● **What is needed**:
Copy, from the material below, each line that contains the word "will".

● **Records to use**:
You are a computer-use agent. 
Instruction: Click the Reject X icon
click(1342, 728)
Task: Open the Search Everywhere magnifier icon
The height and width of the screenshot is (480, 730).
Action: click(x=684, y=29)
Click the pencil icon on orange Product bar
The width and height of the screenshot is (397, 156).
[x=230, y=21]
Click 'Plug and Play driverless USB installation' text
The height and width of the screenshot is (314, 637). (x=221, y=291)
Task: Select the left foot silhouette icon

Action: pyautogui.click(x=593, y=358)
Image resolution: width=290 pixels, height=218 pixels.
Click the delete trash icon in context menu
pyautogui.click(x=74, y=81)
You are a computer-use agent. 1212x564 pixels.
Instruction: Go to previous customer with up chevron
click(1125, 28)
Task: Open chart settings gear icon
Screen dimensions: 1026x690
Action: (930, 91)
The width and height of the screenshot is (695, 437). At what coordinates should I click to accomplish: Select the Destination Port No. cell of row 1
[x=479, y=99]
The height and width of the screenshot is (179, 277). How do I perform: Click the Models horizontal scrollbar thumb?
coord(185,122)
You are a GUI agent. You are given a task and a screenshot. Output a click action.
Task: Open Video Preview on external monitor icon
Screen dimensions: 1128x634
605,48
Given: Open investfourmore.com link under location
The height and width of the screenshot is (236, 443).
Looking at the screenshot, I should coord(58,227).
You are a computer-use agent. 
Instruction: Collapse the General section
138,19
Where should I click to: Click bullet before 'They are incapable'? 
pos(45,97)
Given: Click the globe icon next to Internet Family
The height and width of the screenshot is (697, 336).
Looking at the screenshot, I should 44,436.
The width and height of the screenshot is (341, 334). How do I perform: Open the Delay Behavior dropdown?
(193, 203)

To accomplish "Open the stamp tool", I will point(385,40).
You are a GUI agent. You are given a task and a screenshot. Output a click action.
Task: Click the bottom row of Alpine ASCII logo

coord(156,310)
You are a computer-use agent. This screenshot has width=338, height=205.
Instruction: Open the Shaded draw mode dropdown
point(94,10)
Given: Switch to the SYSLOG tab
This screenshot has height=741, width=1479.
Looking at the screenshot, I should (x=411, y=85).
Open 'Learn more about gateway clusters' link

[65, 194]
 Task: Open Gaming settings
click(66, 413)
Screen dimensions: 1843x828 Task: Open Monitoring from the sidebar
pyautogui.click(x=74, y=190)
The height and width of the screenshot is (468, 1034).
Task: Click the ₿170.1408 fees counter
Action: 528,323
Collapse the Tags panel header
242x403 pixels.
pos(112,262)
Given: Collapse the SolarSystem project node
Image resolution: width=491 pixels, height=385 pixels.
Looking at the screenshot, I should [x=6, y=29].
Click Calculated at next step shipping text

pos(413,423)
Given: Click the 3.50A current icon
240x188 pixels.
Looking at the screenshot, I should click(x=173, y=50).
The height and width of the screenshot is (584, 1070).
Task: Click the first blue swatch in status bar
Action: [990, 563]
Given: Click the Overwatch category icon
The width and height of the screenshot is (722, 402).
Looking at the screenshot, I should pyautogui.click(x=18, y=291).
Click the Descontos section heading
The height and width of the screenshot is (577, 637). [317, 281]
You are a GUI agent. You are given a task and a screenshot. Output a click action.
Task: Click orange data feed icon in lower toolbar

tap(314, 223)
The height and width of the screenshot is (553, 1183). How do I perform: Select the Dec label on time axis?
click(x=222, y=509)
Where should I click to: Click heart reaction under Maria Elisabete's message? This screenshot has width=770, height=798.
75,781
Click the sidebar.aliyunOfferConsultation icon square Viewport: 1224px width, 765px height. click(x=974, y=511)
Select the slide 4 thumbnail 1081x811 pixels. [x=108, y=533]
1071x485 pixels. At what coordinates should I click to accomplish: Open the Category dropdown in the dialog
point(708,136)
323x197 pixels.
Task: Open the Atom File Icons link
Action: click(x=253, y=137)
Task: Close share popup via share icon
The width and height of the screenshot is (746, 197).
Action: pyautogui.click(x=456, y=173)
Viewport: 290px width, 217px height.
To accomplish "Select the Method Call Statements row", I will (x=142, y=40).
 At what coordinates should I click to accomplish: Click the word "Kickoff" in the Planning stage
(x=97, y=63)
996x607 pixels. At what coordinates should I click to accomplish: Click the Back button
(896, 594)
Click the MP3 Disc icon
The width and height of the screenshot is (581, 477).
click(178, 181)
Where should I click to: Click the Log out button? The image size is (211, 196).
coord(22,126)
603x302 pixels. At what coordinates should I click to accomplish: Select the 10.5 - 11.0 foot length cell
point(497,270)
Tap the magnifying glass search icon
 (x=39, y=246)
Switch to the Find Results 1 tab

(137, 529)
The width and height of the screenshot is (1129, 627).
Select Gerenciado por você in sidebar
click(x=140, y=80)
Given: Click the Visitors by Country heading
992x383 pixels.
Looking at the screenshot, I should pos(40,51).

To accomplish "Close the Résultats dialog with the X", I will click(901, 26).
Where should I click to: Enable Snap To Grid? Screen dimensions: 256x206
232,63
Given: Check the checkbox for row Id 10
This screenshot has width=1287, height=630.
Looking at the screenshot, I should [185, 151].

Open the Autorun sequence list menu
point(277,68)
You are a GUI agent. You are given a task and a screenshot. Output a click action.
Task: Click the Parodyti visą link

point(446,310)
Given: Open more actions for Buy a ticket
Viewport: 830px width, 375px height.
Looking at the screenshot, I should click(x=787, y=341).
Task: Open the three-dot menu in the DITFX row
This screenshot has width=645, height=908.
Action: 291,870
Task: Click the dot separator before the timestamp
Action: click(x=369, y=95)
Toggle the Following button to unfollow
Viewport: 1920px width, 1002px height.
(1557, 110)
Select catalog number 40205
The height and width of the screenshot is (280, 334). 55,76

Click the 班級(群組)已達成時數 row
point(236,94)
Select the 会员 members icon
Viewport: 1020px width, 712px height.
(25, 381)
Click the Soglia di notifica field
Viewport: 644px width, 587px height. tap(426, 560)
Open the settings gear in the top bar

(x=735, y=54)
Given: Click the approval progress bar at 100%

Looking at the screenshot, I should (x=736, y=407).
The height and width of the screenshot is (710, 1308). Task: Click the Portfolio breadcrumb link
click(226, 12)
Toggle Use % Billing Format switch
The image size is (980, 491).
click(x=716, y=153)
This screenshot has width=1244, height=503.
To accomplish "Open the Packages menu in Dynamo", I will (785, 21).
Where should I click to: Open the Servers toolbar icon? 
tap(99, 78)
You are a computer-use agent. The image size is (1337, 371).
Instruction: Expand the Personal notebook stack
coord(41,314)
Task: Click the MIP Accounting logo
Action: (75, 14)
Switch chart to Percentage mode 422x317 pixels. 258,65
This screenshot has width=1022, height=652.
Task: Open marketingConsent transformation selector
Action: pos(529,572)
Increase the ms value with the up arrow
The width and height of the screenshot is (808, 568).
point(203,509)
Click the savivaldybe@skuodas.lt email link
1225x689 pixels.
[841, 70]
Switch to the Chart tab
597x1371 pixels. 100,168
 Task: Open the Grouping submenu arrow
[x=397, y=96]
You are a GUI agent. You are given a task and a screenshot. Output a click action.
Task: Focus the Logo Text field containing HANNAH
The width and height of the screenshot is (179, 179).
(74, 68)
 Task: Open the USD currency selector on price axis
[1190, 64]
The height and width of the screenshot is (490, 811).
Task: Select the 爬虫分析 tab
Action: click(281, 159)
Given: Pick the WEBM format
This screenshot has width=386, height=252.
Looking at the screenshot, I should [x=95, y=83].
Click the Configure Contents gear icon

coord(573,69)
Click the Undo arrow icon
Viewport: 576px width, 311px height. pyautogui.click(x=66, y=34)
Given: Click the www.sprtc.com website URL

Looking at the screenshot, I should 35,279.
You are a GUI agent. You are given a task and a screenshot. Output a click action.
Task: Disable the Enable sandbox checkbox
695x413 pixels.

● **Response below**:
To accomplish "Open the stamp tool", I will point(385,40).
To accomplish "Select the Method Call Statements row", I will (x=142, y=40).
To accomplish "Close the Résultats dialog with the X", I will click(901, 26).
To accomplish "Open the Packages menu in Dynamo", I will (785, 21).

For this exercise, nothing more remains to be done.